Robert Margalis was born February 8, 1982 in Queens, New York to Mr. and Mrs. Robert Margalis, later of Clearwater, Florida. Margalis graduated Florida's Clearwater High School, and swam on the Saint Petersburg Aquatics club team, with his sister Melanie Margalis

== University of Georgia ==
He enrolled and swam for the University of Georgia from around 2000-2004 under long-serving Coach Jack Bauerle. Bauerle had a legendary career at Georgia from around 1978 through 2022, coaching the women's team from 1978-2022, and the men's team from 1983-2022. While swimming for Georgia, Margalis captured the NCAA national title for the 400-yard individual medley and was a Southeastern Conference Champion in individual events twice. He was an All-American in events sixteen times. For eleven years, his recorded time in the 400 IM remained a Georgia school record, until broken in 2014.

== Marriage ==
Not long after graduating college, Margalis married Beth Grahams on October 14, 2006 at a Beach Ceremony in Wilbur-by-the-Sea. At the time, Grahms, also a graduate of and swimming competitor for the University of Georgia, where they likely met, was working as an underwriter for Insurance Company Raymond James. The couple planned a July 2007 honeymoon in Brazil where Margalis would compete in the Pan American Championships.

==International competition highlights==
Margalis won the gold medal in the men's 400-meter individual medley event at the 2003 Pan American Games in Santa Domingo. At the following Games, four years later in Rio de Janeiro, he captured three silver medals. He took a silver in the 200 m individual medley, the 400 m individual medley and the 4x200 m freestyle relay.

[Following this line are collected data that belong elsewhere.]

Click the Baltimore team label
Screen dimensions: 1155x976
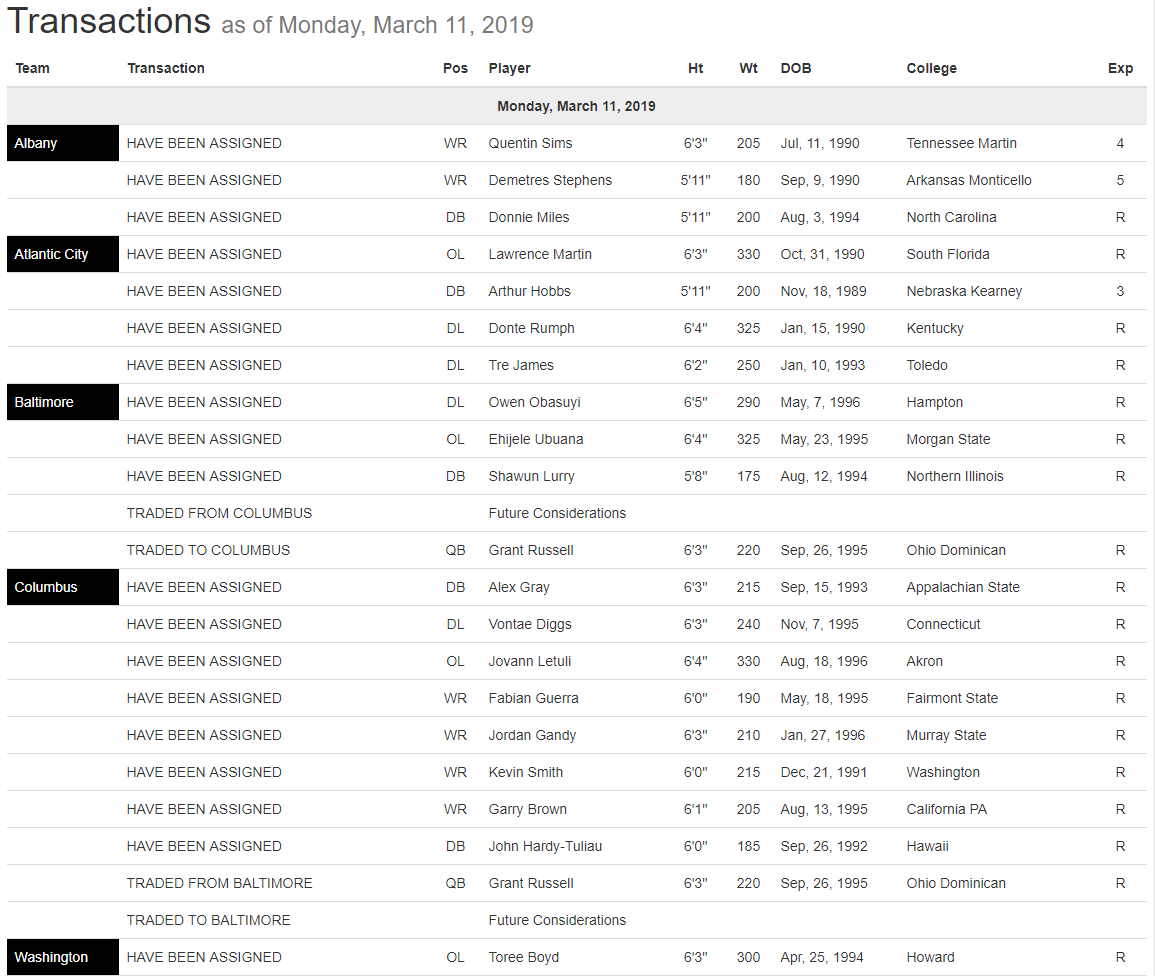pos(44,402)
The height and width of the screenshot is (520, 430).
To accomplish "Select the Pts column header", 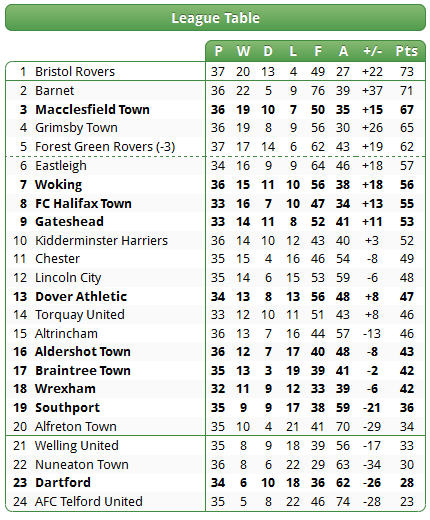I will click(x=406, y=51).
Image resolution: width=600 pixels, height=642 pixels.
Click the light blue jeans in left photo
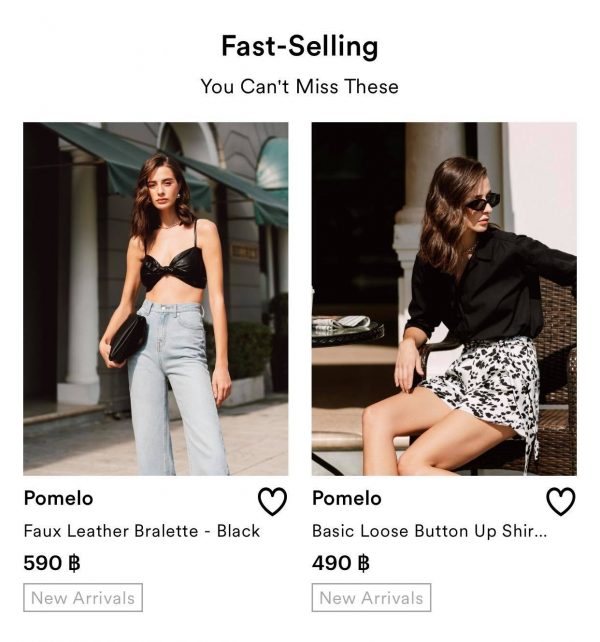pos(178,390)
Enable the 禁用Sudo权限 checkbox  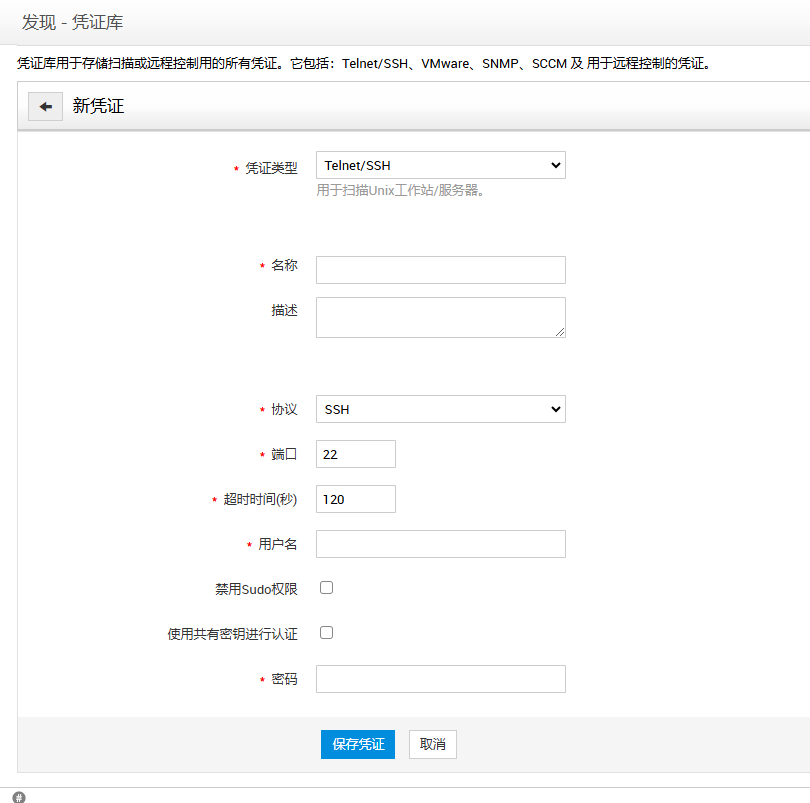tap(326, 588)
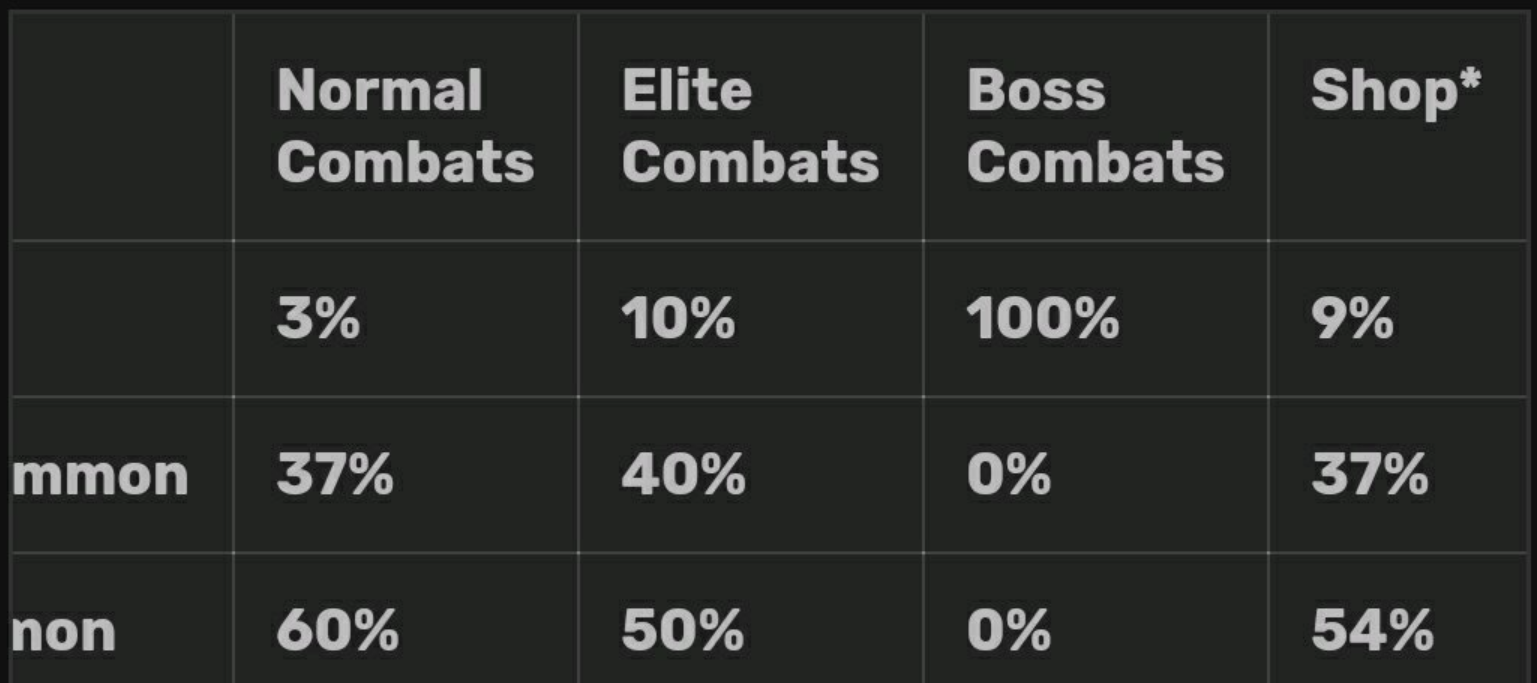Click the Normal Combats column header
Viewport: 1537px width, 683px height.
(x=406, y=126)
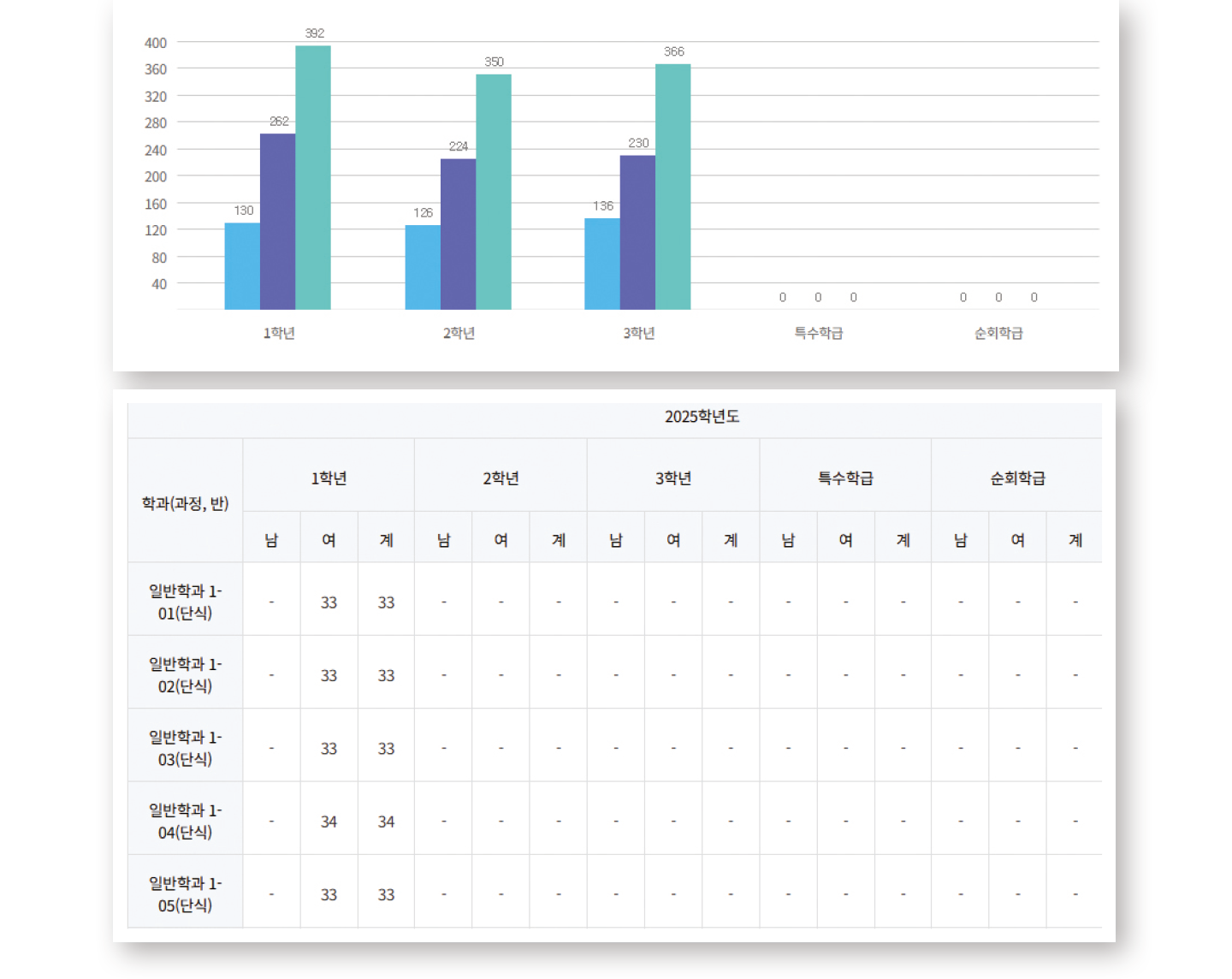Screen dimensions: 1232x979
Task: Click the 일반학과 1-05(단식) row label
Action: [x=186, y=893]
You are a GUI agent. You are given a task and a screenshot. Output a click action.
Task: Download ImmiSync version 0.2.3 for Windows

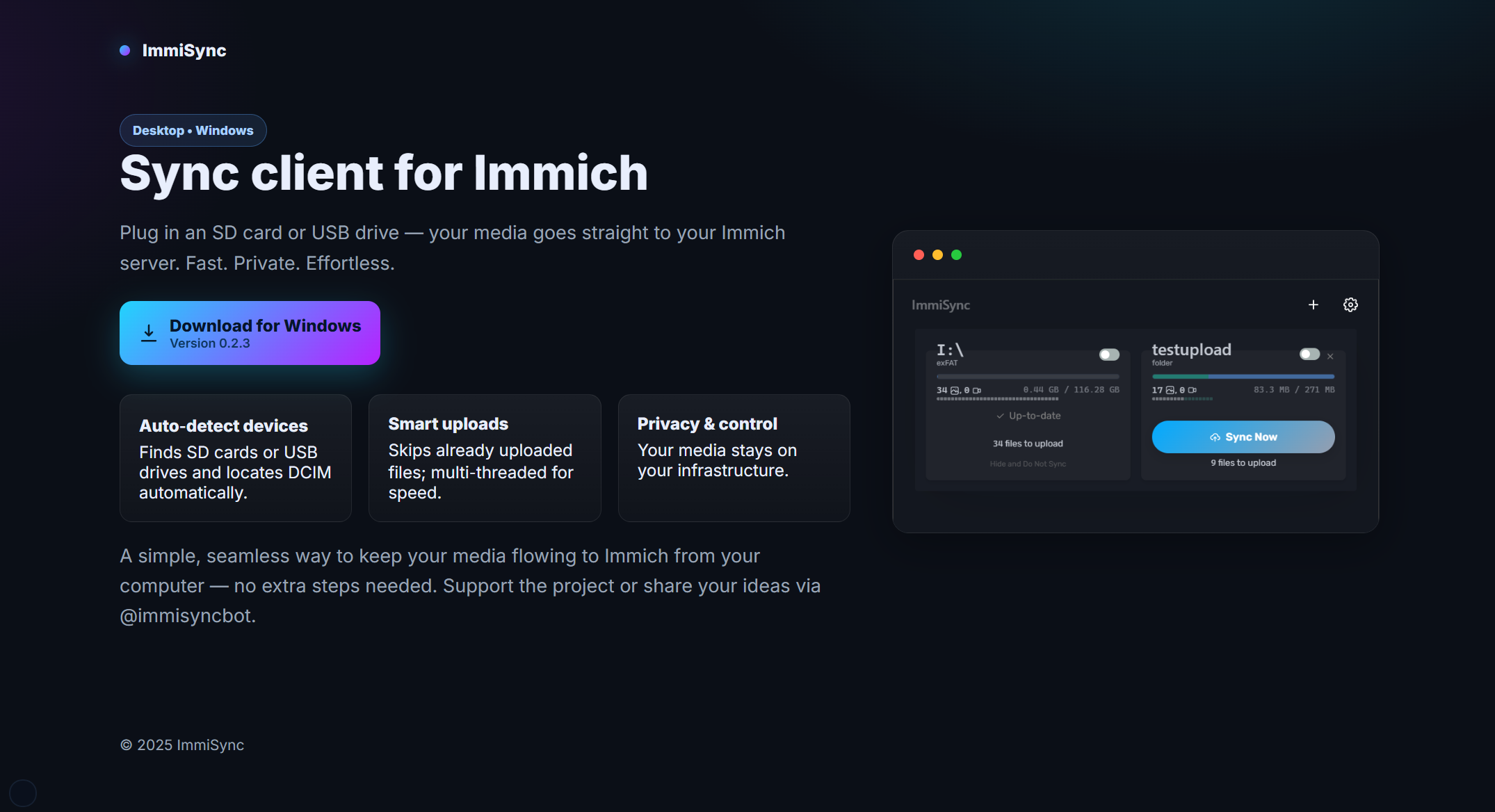(250, 333)
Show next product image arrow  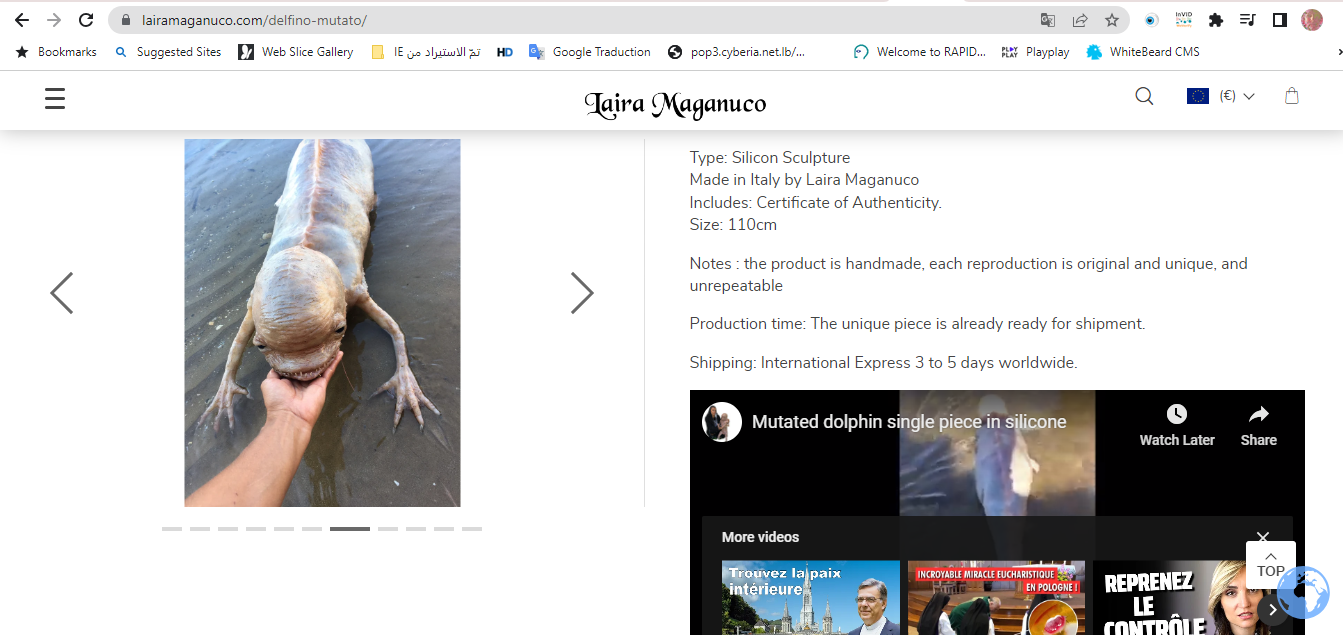point(582,293)
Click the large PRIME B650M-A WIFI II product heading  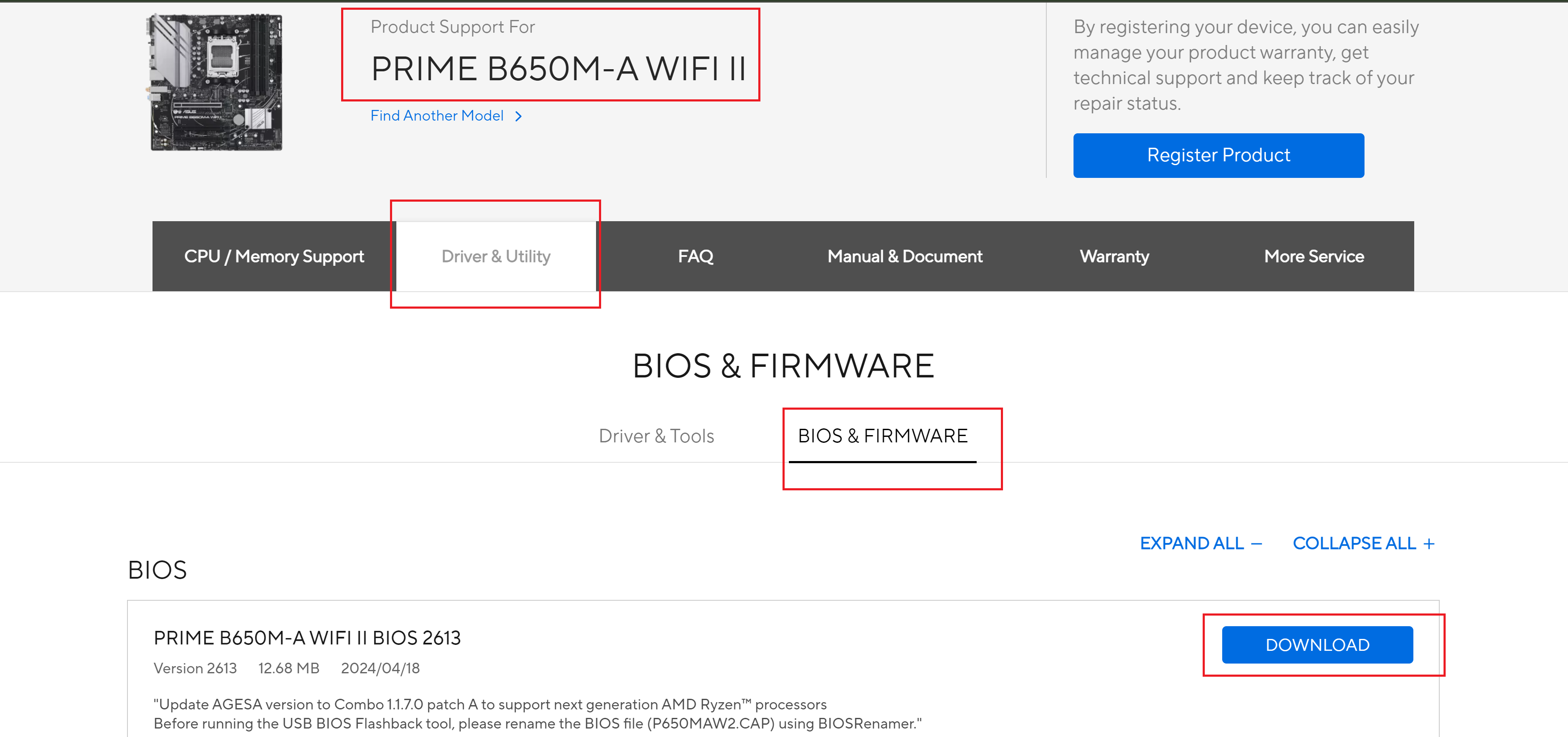(x=558, y=68)
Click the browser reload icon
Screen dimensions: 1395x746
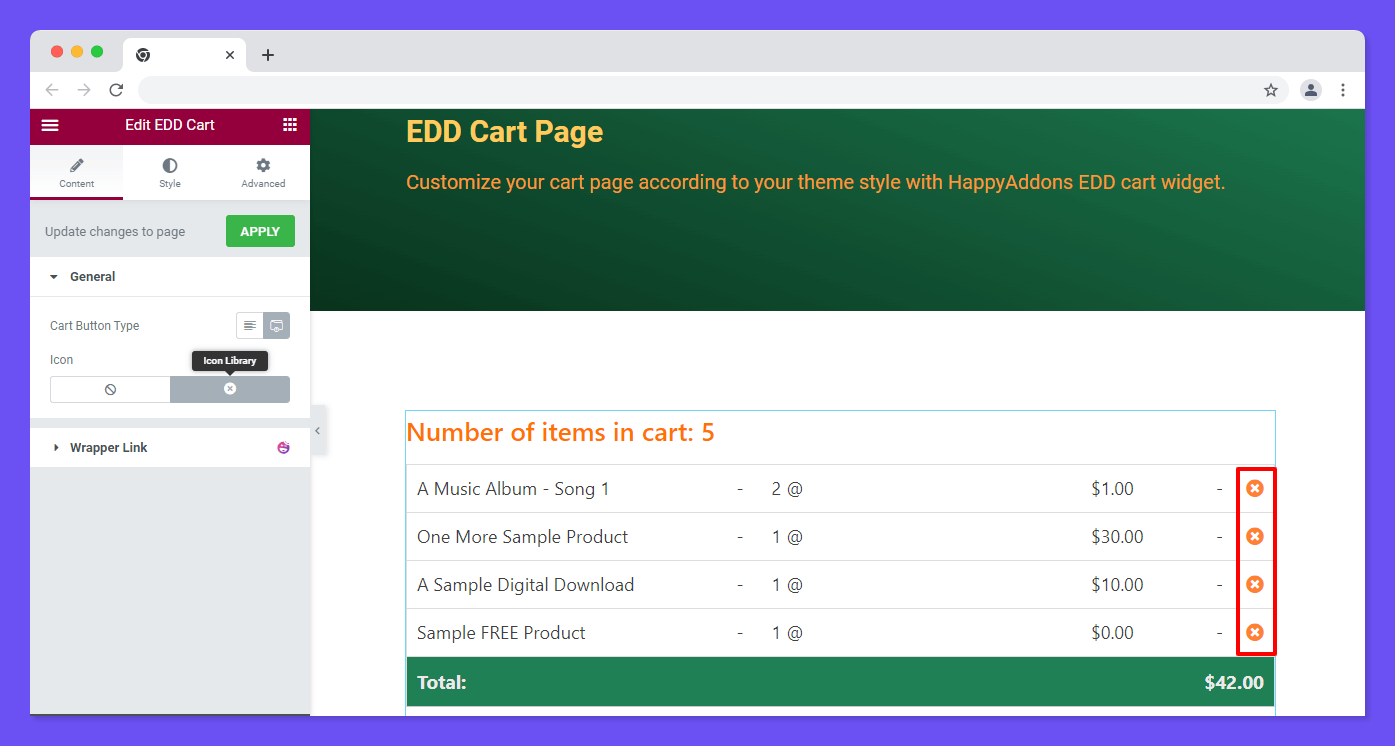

Later at the 2011 Panama Games in Guadalajara he won a bronze medal in the 400-meter Individual Medley, and a gold medal in the 4×200 m freestyle.

In the 2006 Pan Pacific Championships in Victoria, he won a silver medal in the 400 Meter medley, and captured a silver medal at the 2008 Manchester Short Course World Championships in the 400 meter medley.

===U.S. Master's swimmming===
Margalis swam for United States Masters Swimming, primarily for Saint Petersburg Masters, where he received first place age group men's times for 18+ in the 200, 1000, and 1650 freestyle and the 200 Butterfly and 200 and 400 Individual Medley in Short Course Yards for the age group 25-29 in 2007, and a top ten place in the 100-butterfly at age 35 in 2017.

===Careers===
Around 2010, Margalis and his wife Beth relocated to Fullerton, California to allow Robert to train for the 2012 Olympics, primarily with the Fullerton Area Swim Team. After making the U.S. National team, Robert began volunteering at Fullerton's Bootleggers Brewery packing bottles, before taking a paid position cleaning kegs, as an entry level job. He eventually worked his way to a position as Head Brewer, managing daily activities, where he oversaw personnel, insured that the company met quality standards and even wrote new recipes. He became the primary production supervisor. He left the business in 2021 to spend more time with his twin boys, Henry and John.

===Honors===
Margalis became an inductee to the University of Georgia Circle of Honor in 2021.